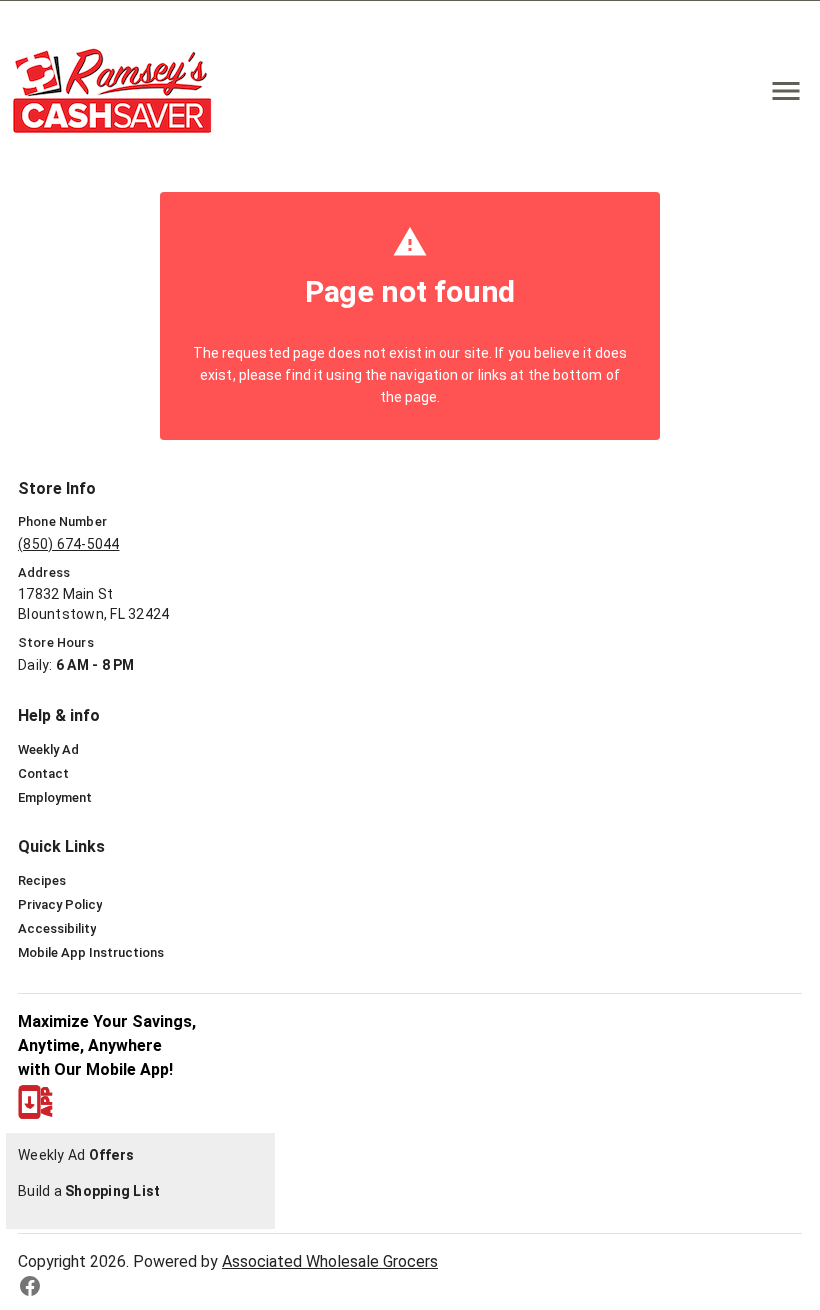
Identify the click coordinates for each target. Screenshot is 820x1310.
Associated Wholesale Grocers (330, 1261)
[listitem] (48, 750)
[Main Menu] (786, 91)
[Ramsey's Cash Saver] (118, 90)
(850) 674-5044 (69, 544)
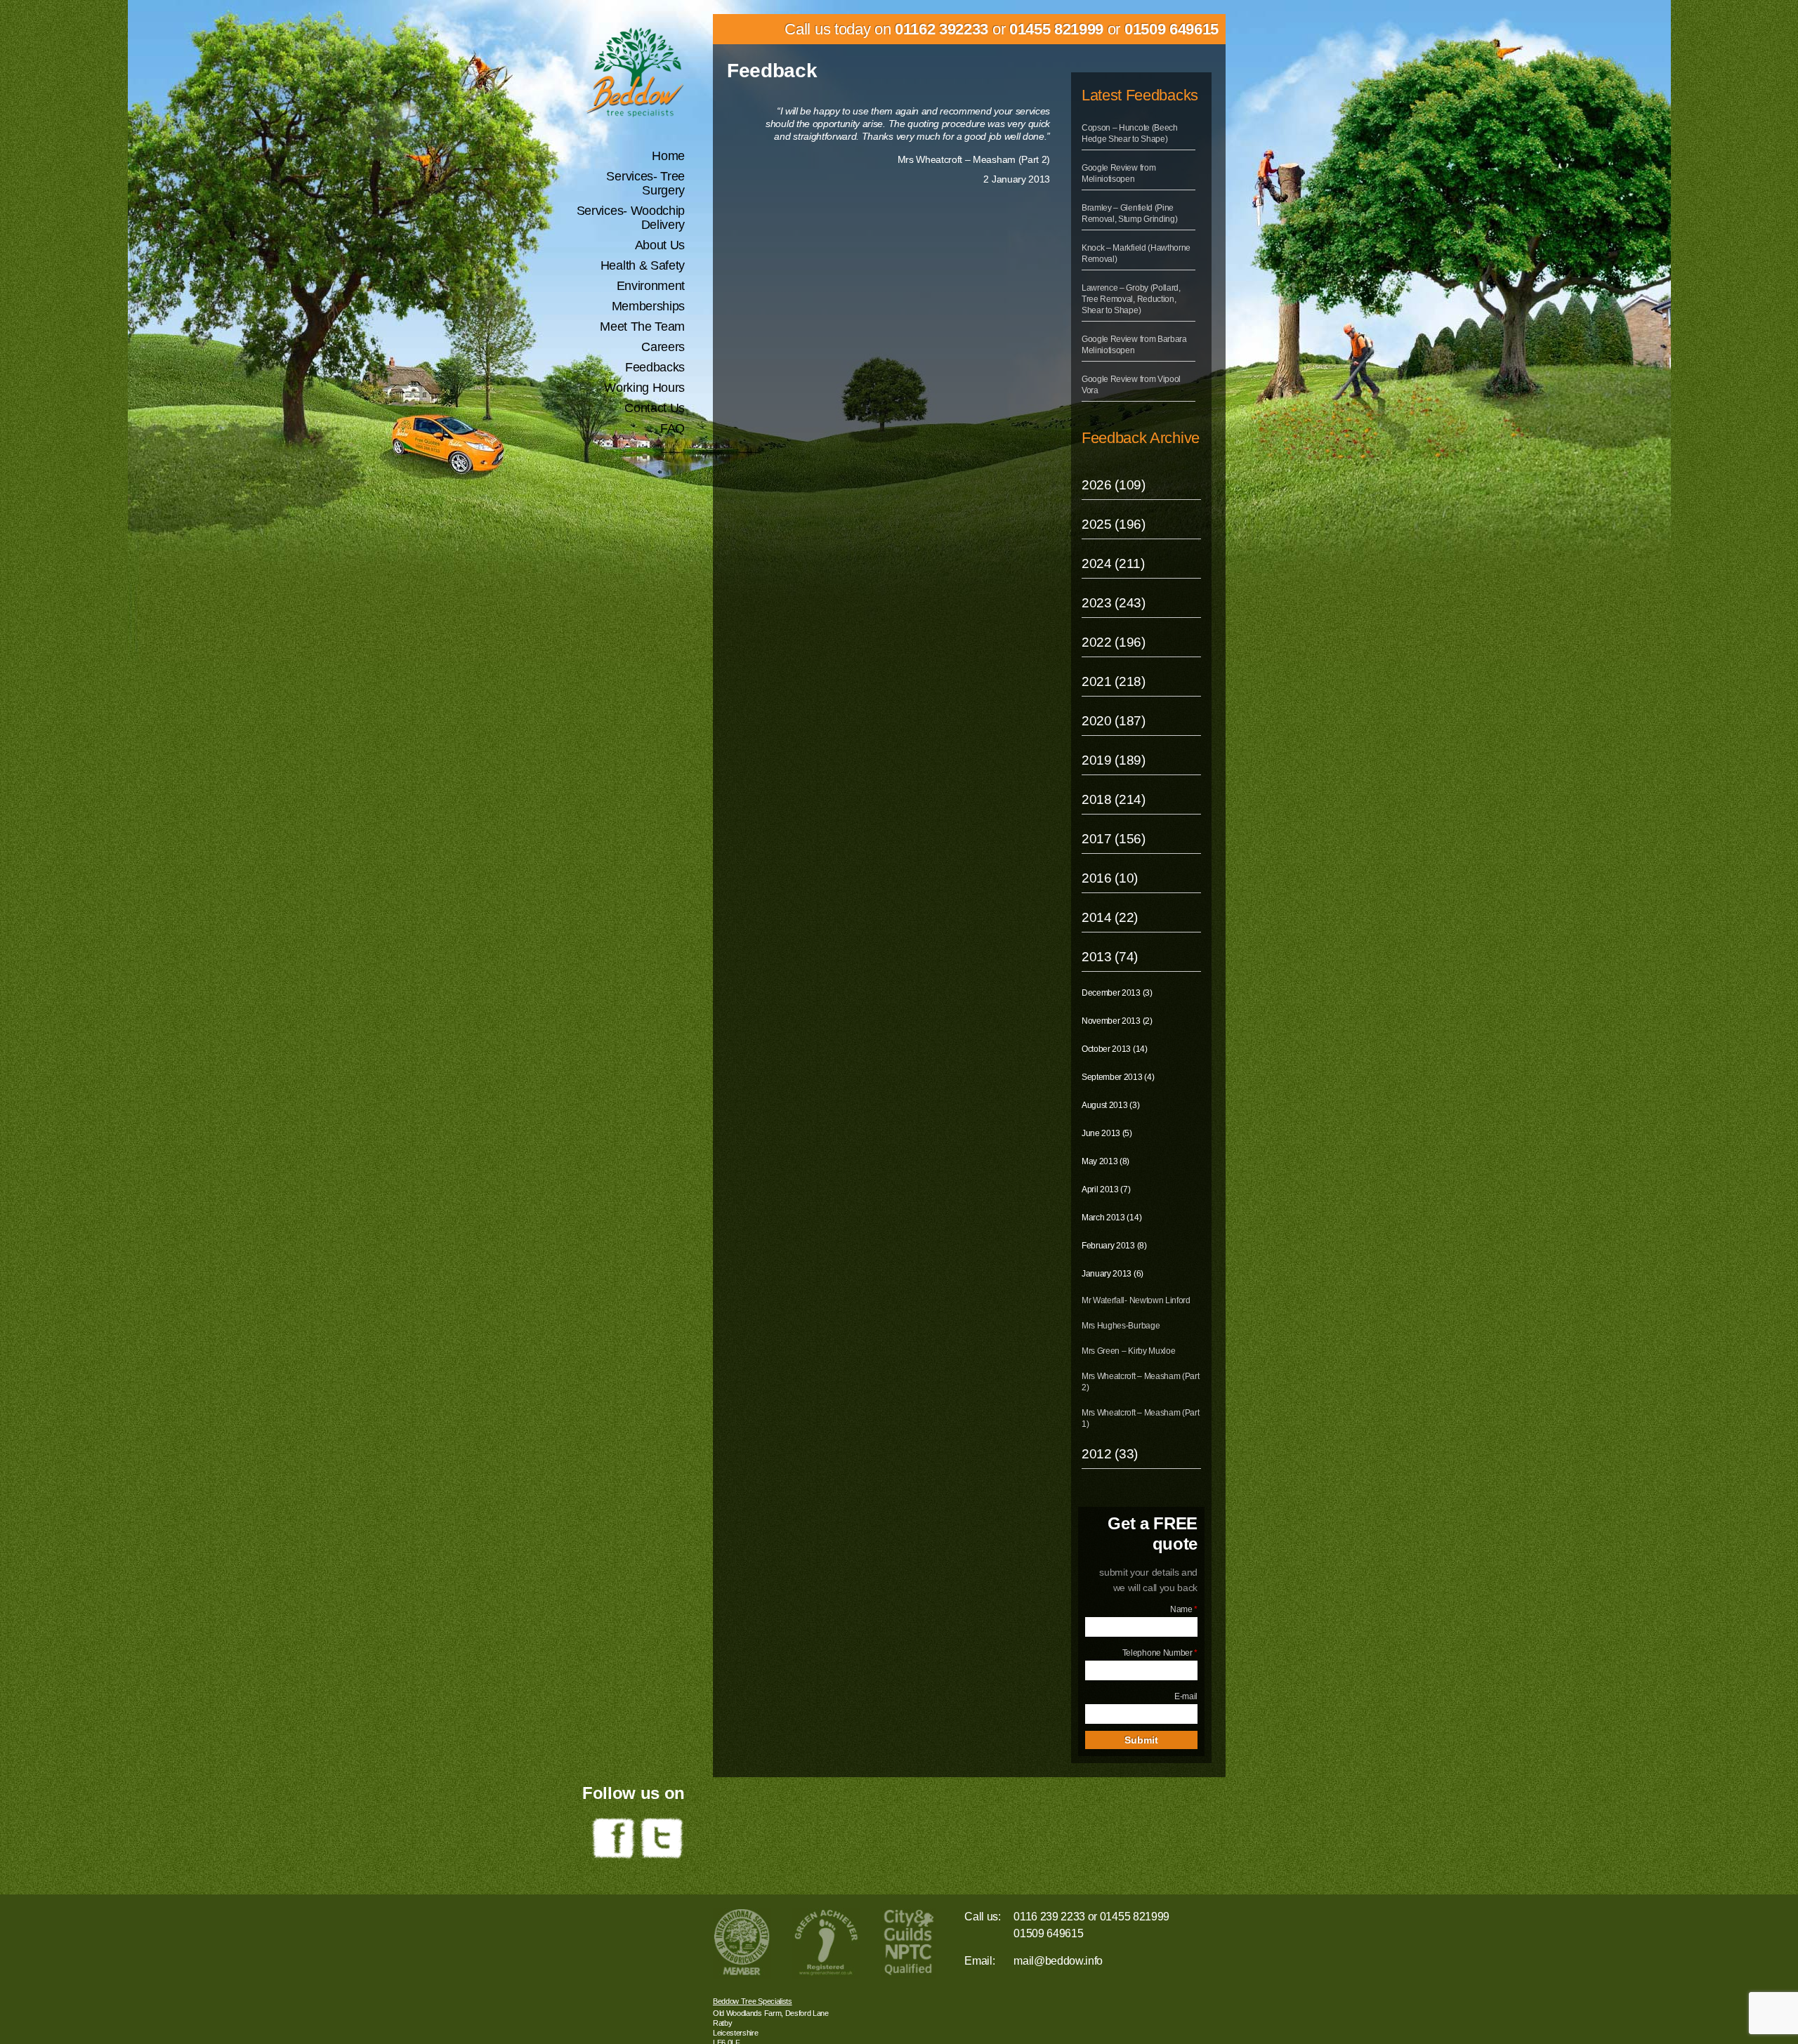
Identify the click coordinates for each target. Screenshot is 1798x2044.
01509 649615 (1171, 29)
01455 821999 (1056, 29)
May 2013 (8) (1105, 1161)
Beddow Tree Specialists (752, 2001)
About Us (660, 245)
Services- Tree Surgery (645, 183)
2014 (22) (1110, 917)
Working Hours (644, 388)
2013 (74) (1110, 956)
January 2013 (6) (1112, 1274)
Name (1183, 1609)
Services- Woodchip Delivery (631, 218)
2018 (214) (1114, 799)
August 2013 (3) (1110, 1105)
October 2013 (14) (1115, 1049)
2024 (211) (1113, 563)
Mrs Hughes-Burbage (1121, 1326)
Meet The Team (642, 326)
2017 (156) (1114, 838)
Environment (651, 286)
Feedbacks (655, 367)
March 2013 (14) (1111, 1217)
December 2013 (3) (1117, 993)
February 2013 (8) (1114, 1246)
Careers (663, 347)
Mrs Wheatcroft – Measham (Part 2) (1140, 1381)
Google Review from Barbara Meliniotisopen (1134, 344)
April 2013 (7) (1106, 1189)
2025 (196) (1114, 524)
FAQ (672, 428)
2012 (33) (1110, 1453)
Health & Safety (643, 265)
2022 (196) (1114, 642)
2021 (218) (1114, 681)
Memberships (648, 306)
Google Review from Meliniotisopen (1118, 173)
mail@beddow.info (1058, 1961)
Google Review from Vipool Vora (1131, 384)
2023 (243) (1114, 602)
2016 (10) (1110, 878)
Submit (1141, 1740)
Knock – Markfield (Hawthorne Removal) (1136, 253)
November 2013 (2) (1117, 1021)
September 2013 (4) (1118, 1077)
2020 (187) (1114, 720)
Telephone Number (1159, 1653)
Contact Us (654, 408)
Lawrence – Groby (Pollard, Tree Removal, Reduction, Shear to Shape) (1131, 299)
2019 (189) (1114, 760)
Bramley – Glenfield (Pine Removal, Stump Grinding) (1129, 213)
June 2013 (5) (1107, 1133)
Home (668, 156)
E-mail (1185, 1696)
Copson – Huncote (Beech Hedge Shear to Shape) (1130, 133)
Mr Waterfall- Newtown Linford (1136, 1300)
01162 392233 (941, 29)
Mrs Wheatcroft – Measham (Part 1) (1140, 1418)
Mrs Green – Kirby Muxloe (1128, 1351)
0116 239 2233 (1049, 1917)
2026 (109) (1114, 484)
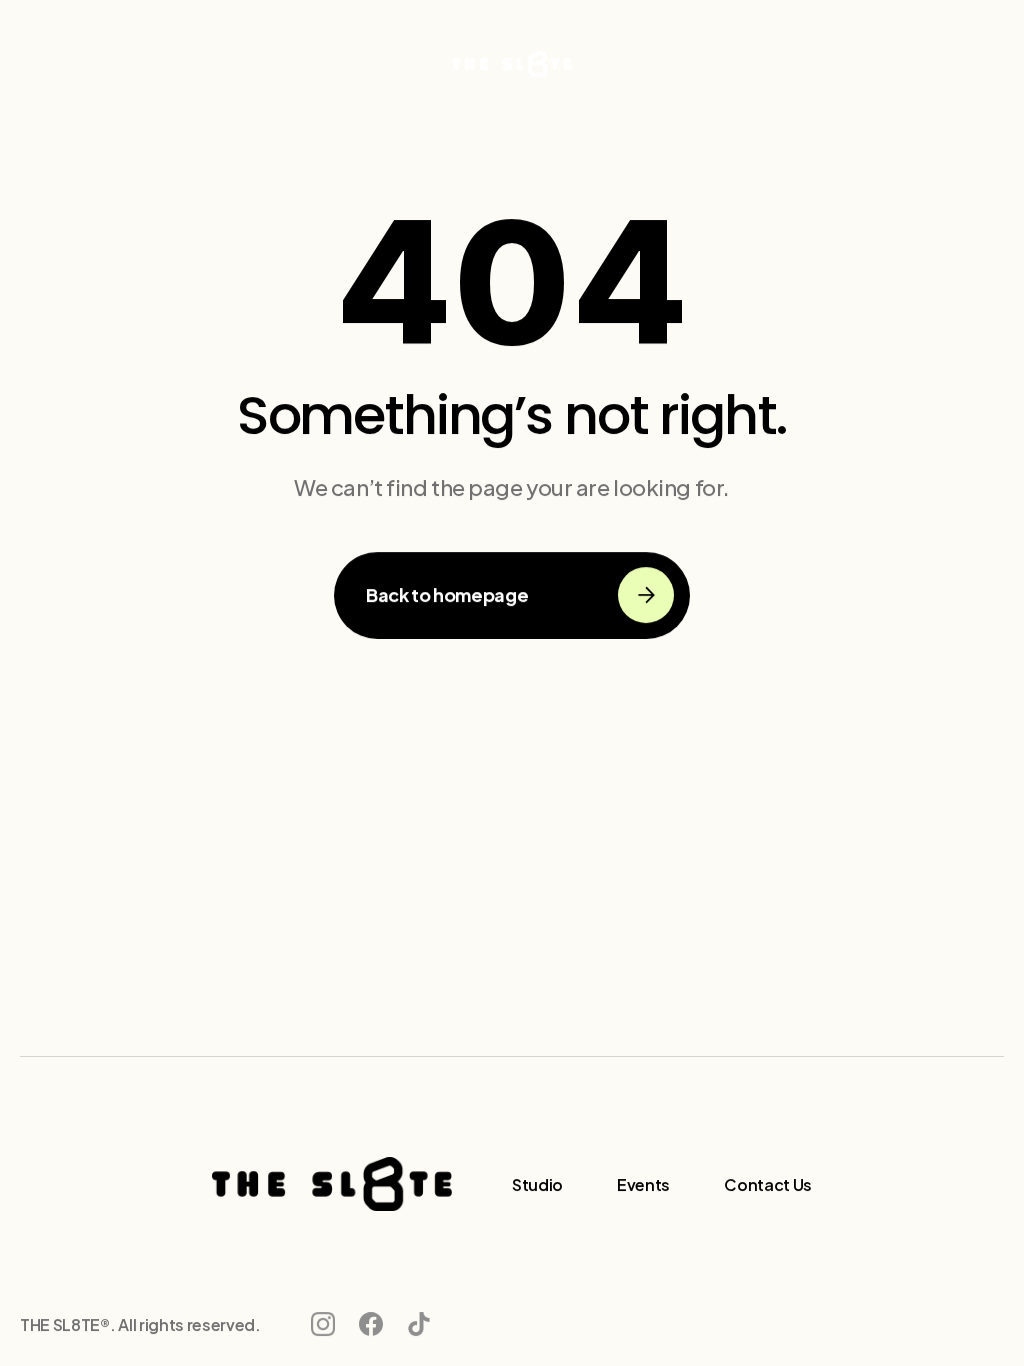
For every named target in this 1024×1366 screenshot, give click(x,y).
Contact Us (768, 1183)
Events (643, 1183)
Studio (537, 1183)
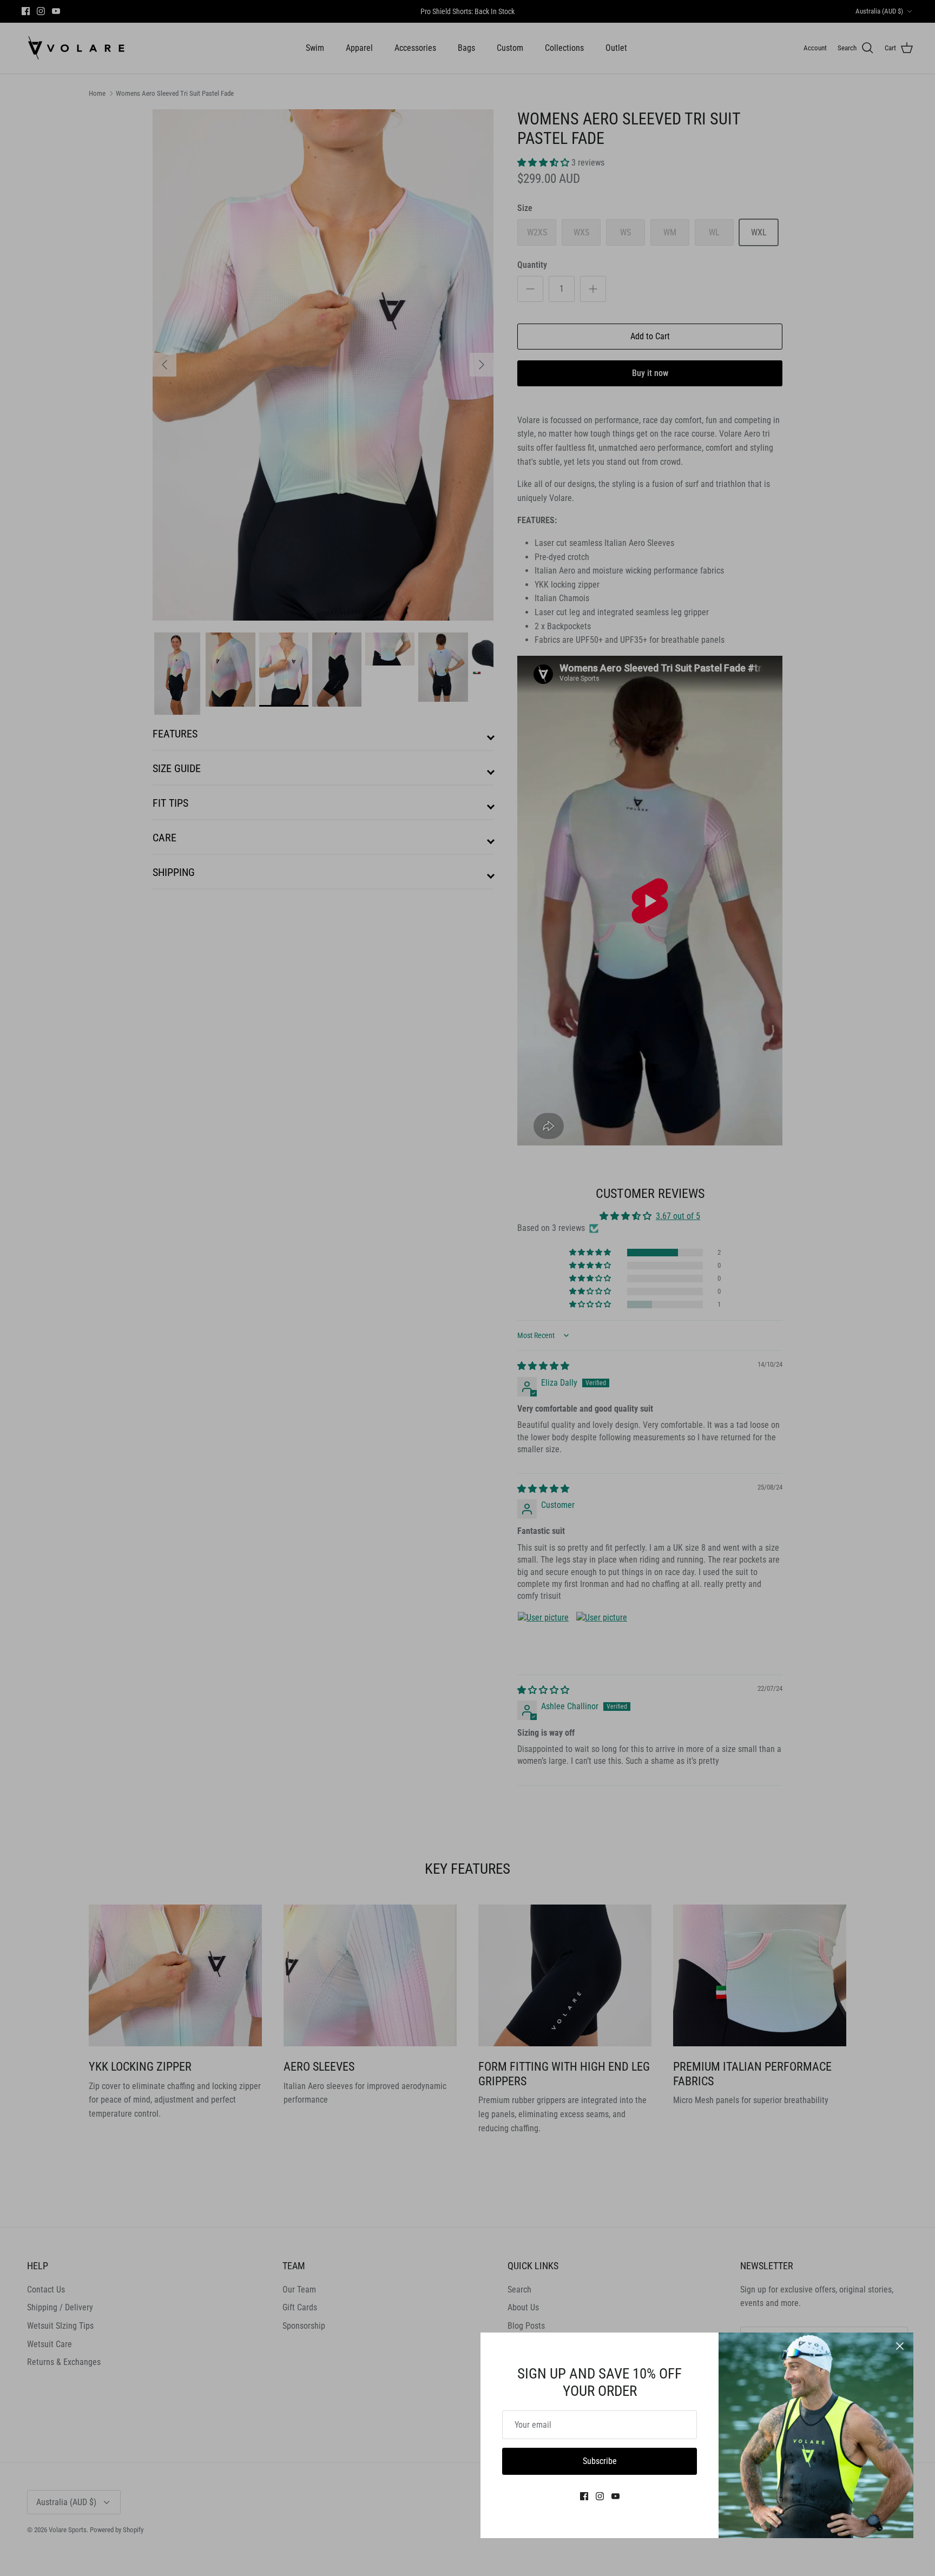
-=-=-
Problem: Search the preceding listing for "Google" and extract every line where it is found.

Response to the exercise:
Google Review from Barbara Meliniotisopen (1134, 344)
Google Review from Meliniotisopen (1118, 173)
Google Review from Vipool Vora (1131, 384)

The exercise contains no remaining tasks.